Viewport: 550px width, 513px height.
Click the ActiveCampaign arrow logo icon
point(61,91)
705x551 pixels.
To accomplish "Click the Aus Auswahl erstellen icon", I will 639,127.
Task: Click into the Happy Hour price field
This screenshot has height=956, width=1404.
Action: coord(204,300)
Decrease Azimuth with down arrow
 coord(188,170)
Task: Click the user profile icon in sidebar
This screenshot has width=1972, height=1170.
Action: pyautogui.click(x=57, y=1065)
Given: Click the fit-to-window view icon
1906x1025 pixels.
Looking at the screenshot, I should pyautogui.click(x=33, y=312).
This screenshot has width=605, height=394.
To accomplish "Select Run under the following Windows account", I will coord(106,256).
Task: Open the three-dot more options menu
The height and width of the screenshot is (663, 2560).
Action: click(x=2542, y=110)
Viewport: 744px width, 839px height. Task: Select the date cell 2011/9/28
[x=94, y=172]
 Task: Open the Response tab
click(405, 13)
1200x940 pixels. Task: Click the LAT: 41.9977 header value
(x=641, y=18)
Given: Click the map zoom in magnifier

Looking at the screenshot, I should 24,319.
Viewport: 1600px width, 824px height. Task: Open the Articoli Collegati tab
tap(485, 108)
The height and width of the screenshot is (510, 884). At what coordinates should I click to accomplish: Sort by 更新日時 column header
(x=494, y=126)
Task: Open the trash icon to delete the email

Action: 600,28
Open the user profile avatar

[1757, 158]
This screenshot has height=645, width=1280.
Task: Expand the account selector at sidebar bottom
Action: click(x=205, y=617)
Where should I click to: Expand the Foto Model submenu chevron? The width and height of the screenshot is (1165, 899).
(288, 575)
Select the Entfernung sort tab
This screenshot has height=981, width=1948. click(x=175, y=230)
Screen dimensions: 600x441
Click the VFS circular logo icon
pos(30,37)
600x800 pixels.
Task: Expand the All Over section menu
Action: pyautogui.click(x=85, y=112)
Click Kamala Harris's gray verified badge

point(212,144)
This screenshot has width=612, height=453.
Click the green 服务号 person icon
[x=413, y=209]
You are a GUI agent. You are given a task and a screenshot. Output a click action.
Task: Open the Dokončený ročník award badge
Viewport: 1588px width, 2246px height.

# TASK DIRECTIONS:
Write the lines out again exactly, beginning at the line that contains "The height and width of the screenshot is (663, 2560)." and stopping only at the final line of the listing above.

# RESULT FOR THIS EXERCISE:
The height and width of the screenshot is (663, 2560).
Action: click(x=2542, y=110)
Viewport: 744px width, 839px height. Task: Select the date cell 2011/9/28
[x=94, y=172]
 Task: Open the Response tab
click(405, 13)
1200x940 pixels. Task: Click the LAT: 41.9977 header value
(x=641, y=18)
Given: Click the map zoom in magnifier

Looking at the screenshot, I should 24,319.
Viewport: 1600px width, 824px height. Task: Open the Articoli Collegati tab
tap(485, 108)
The height and width of the screenshot is (510, 884). At what coordinates should I click to accomplish: Sort by 更新日時 column header
(x=494, y=126)
Task: Open the trash icon to delete the email

Action: 600,28
Open the user profile avatar

[1757, 158]
This screenshot has height=645, width=1280.
Task: Expand the account selector at sidebar bottom
Action: click(x=205, y=617)
Where should I click to: Expand the Foto Model submenu chevron? The width and height of the screenshot is (1165, 899).
(288, 575)
Select the Entfernung sort tab
This screenshot has height=981, width=1948. click(x=175, y=230)
Screen dimensions: 600x441
Click the VFS circular logo icon
pos(30,37)
600x800 pixels.
Task: Expand the All Over section menu
Action: pyautogui.click(x=85, y=112)
Click Kamala Harris's gray verified badge

point(212,144)
This screenshot has width=612, height=453.
Click the green 服务号 person icon
[x=413, y=209]
You are a GUI agent. You are given a task and a screenshot. Output a click action.
Task: Open the Dokončený ročník award badge
Viewport: 1588px width, 2246px height.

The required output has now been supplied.